С осени 1886 года поселился он в двухэтажном особнячке на Кудринской Садовой, недалеко от Кудринской площади. По снимку без труда узнаешь этот дом доморощенной архитектуры с шестиугольными как бы башнями-выступами фасада в палисадник. Кажется, были там прослойки красного кирпича, во всяком случае что-то цветистое, с зеленой крышей, для пестрой Москвы подходящее. Садовая была тогда действительно в садах, т. е. перед домами тянулись сплошные палисадники, кое-где в них кусты, деревца, цветы. Так вокруг всей Москвы (Садовая кольцеобразна, как бы внешние бульвары Парижа).

Дом принадлежал доктору Корнееву, знакомому Чехова. Кабинет в первом этаже, во втором другие комнаты, гостиная, в ней пианино. Там же собиралась молодежь, бывало весело и шумно. Места достаточно, вся семья устроена прилично.

В этом доме на Кудрине началась большая литература Чехова. Тут он прожил несколько лет, рос художнически, тут же всё сильней под здоровой наружностью, среди шуточек и острот накоплялось другое, о чем он не говорил, но оно всё настойчивее само заговаривало в писании его. «Есть счастье, а что с него толку, если оно в земле зарыто?» это говорит старик-пастух в степи — разговор идет о кладе. Есть какой-то клад, зарыт здесь, а где — неизвестно. («Счастье»). Найти бы его, да вот не выходит.

В очаровательной «Свирели» тоже пастух, но пейзаж иной. Осень, накрапывает дождик. И тоже объездчик, отличное у него имя: Мелитон. Разговор меланхолический.

— «Лет сорок я примечаю из года в год Божьи дела и так понимаю, что всё к одному клонится.

— К чему?

— К худу, паря. Надо думать, к гибели. Пришла пора Божьему миру погибать».

Пастух этот, Лука Бедный, жалеет мир.

— «Земля, лес, небо... тварь всякая — всё ведь это сотворено, приспособлено, во всем умственность есть. Пропадет всё ни за грош. А пуще всего людей жалко».

Собственно из-за чего миру погибать? Но вот Лука находит, что всё идет хуже и хуже. Реки мелеют, леса гибнут, дичи меньше, даже «господа» как-то выдыхаются.

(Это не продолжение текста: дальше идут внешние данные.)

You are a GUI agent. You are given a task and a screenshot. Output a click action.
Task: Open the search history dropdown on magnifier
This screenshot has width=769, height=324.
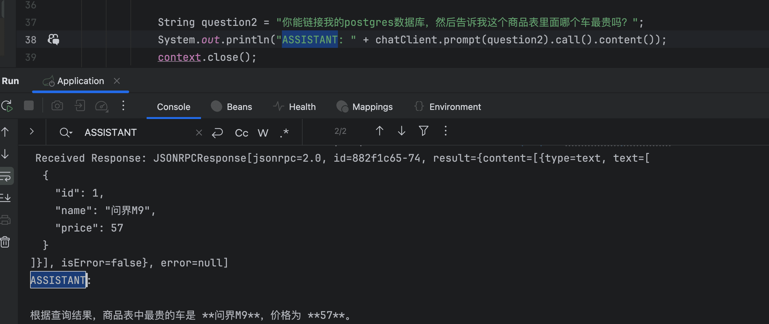(x=66, y=132)
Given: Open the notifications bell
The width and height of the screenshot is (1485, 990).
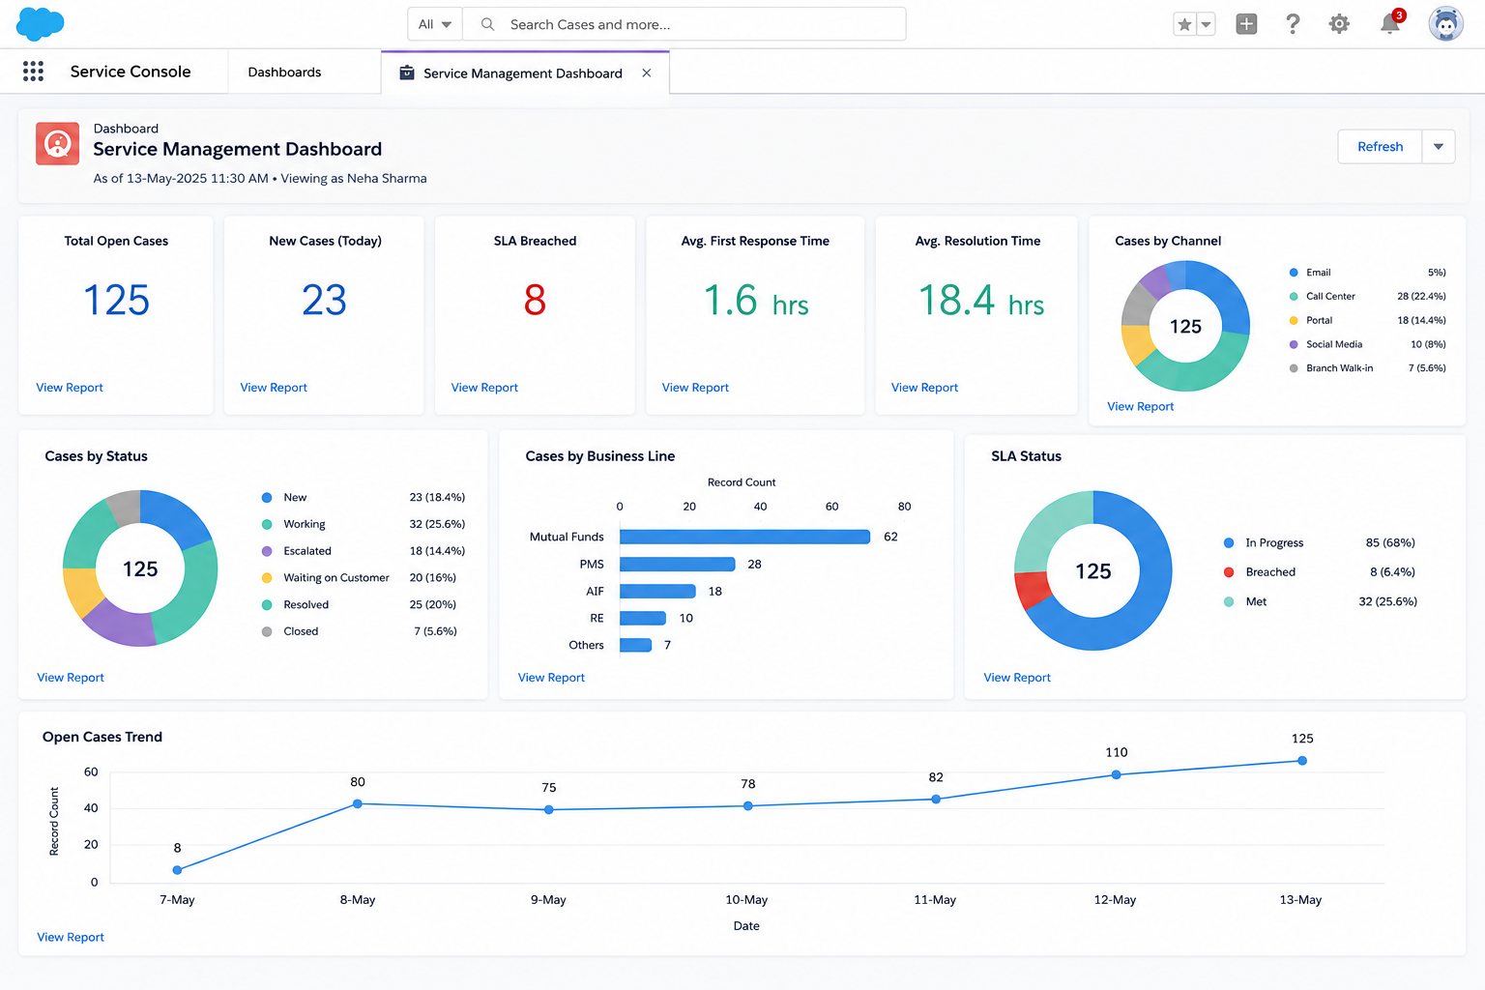Looking at the screenshot, I should pyautogui.click(x=1390, y=24).
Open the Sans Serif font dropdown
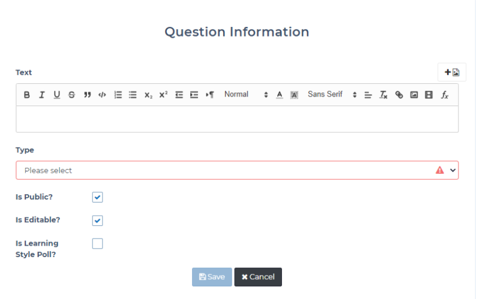Viewport: 486px width, 299px height. pyautogui.click(x=332, y=95)
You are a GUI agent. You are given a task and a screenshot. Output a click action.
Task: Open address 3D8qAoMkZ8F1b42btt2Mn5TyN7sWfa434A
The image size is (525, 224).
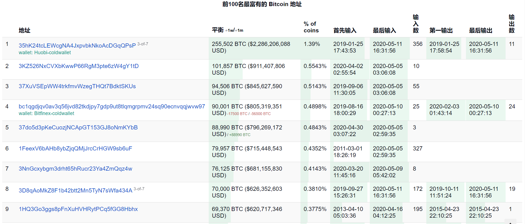75,191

Почему молодого писателя, привлекательного и остроумного, с растущим успехом, вовсе не неврастеника, всё сильней тянет к грусти? Конечно, это не он говорит, а Лука, как и в «Скучной истории» не он, а профессор, как в «Иванове» стреляется не он, а Иванов — Чехов всегда скрыт за своими подчиненными, но скрыться окончательно не может.

Каждая душа задумана по-своему, особенно создана. «Одинокому везде пустыня» прозвучало еще у Павла Егорыча. Антона Павловича благословил ангел поэзии, дал каплю отравы, без которой редко живет художество. Это — печаль. Мир и жизнь и прекрасны, и скорбны. Если прекрасны, то одно уж то, что быстролетны, не ранить не может. И затем, что к чему, каков смысл, цель, как понять назначение человека?

Лейкин мог всю жизнь острить, хохотать, зарабатывать деньги и восхищаться самим собой.